Because the last chief ended up walking out the door the very week the Police Accountability Board was formally presented. That was one week after he dropped the bomb – after an almost four-month delay – that two officers were facing credible accusations that they beat an innocent man.
So, a big controversy erupts – with incendiary video to follow – and the City Council moves forward with a system that significantly changes the disciplining of police, and the chief takes a powder. Right when the department needs a capable and strong face and voice, someone who can deal with controversy and argue for the department’s interests, he quits.

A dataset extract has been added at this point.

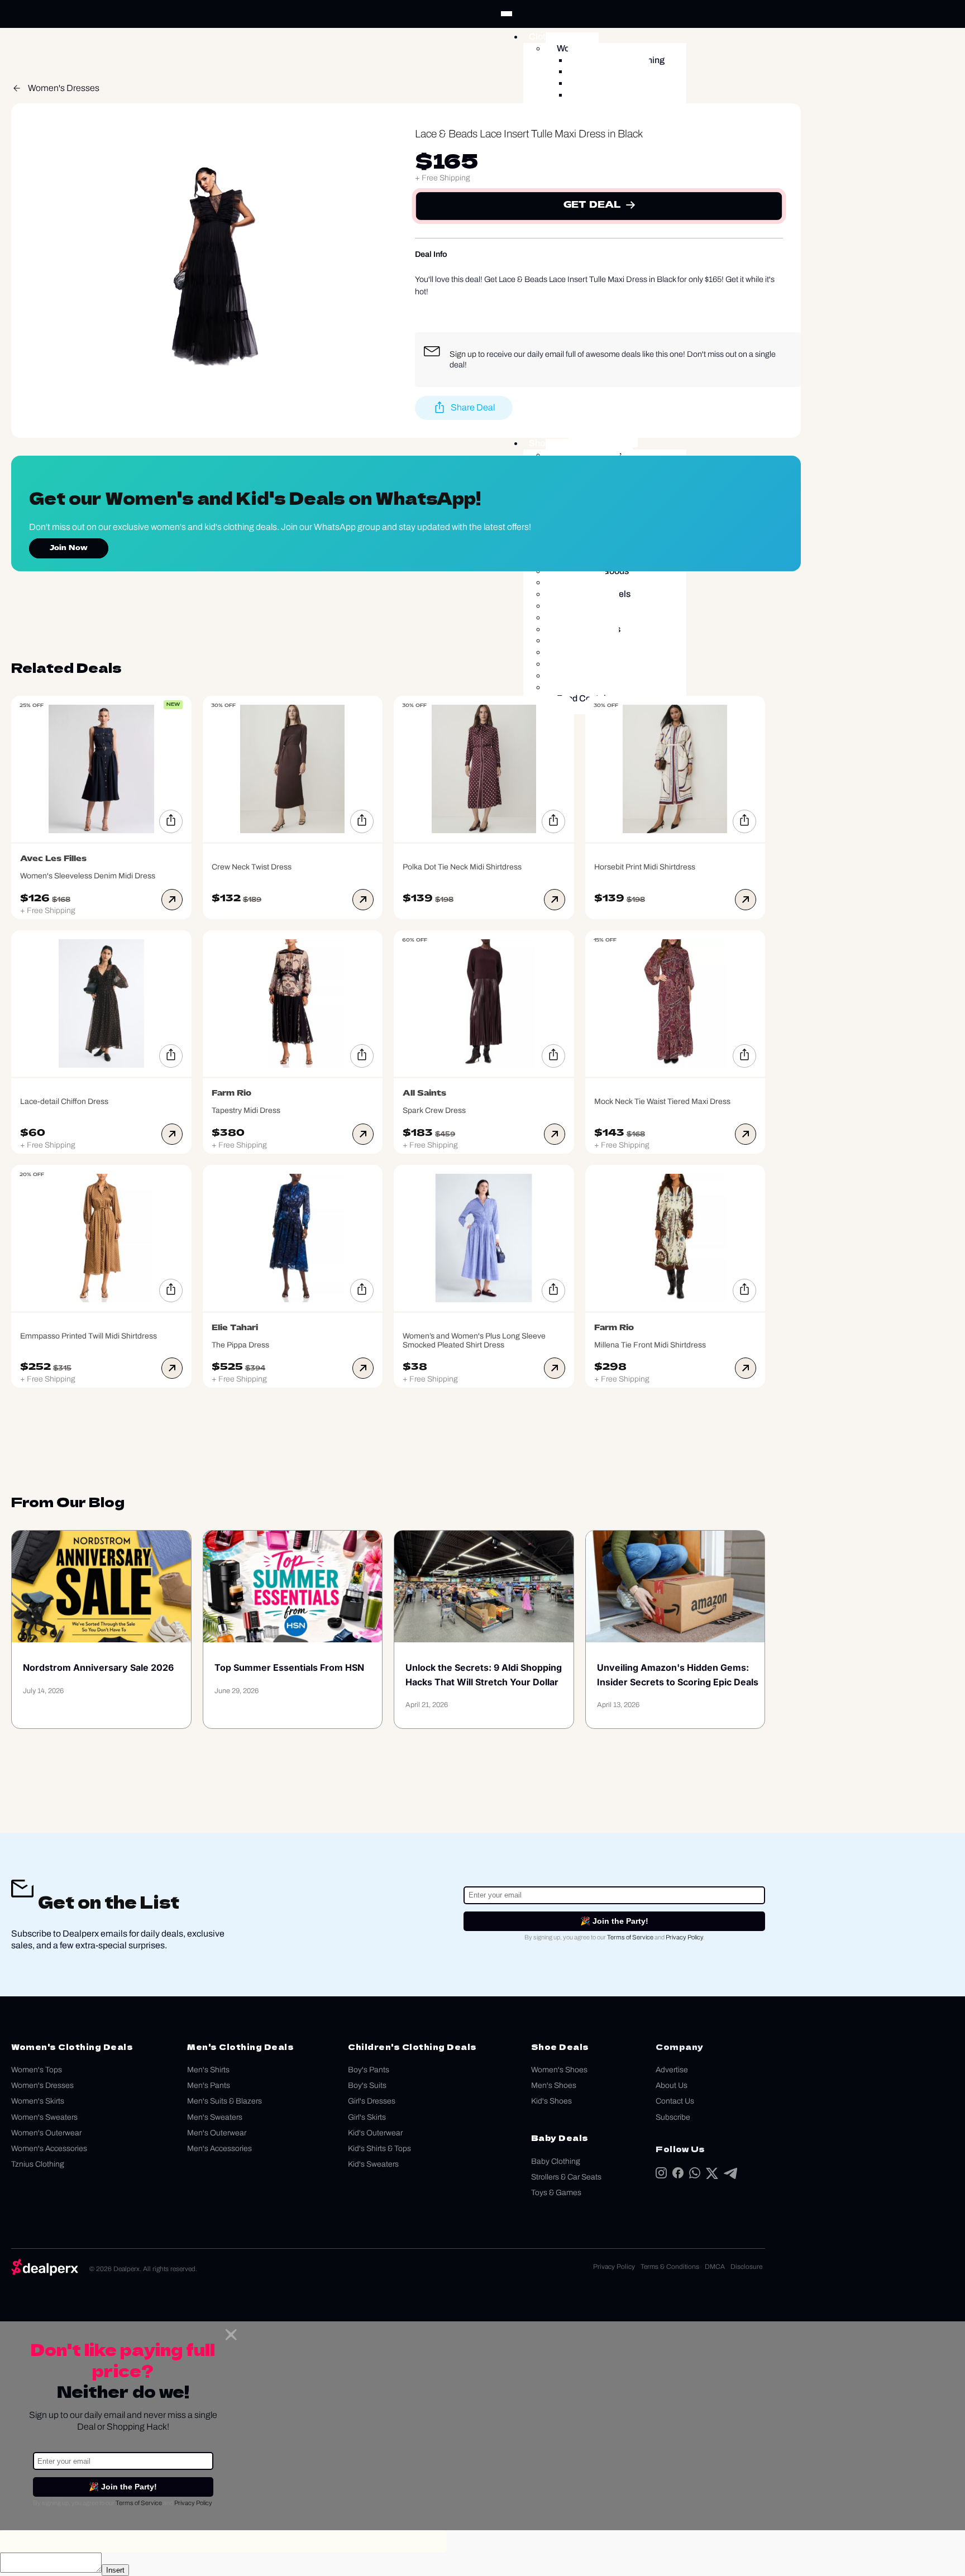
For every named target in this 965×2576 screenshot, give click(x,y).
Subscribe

That’s not particularly noble.
The interim chief, a 38-year-old with 16 years in law enforcement, is well regarded and probably has the potential to become a good chief, but is hamstrung by his situation. As an interim chief he doesn’t have the authority or clout to make policy decisions, and as an interim chief who very much wants the job permanently, he can’t afford to disagree with the mayor or anyone on City Council.
And what about the deputy mayor, a former police chief and nationally recognized law-enforcement expert?
He’s on the bench.
He can provide input if asked, but he is involved with neither Loretta Scott’s PAB effort nor the mayor’s plans for the police department.
Which makes you think the long knives are out for the police department.
A controversy likely to stoke anti-cop sentiment via the evening news was thrown down just as the process begins, the last chief was shown the door, the aspirational chief knows the length of his leash, and the on-staff expert is not at the table.
It is a coordinated attack.
And a foregone conclusion.
The anti-cop activists are going to win.
And the cops are going to lose.
And that means the people are going to lose.
Because the Rochester Police Department is the cork in the bottle of chaos, the lock on Pandora’s box. And everything that weakens it strengthens the forces of evil – forces of evil which endanger the good people of Rochester.
That’s what’s going on, and that’s what’s at stake. And nobody’s saying anything about it.
And the irony is that none of it is necessary. There already is a Police Accountability Board, it’s called City Council. There already is civilian oversight of police discipline, it’s called the mayor.
The people already have a system to regulate the police department. They elect public officials to do that.
But those public officials don’t.
And we are left with messes like this.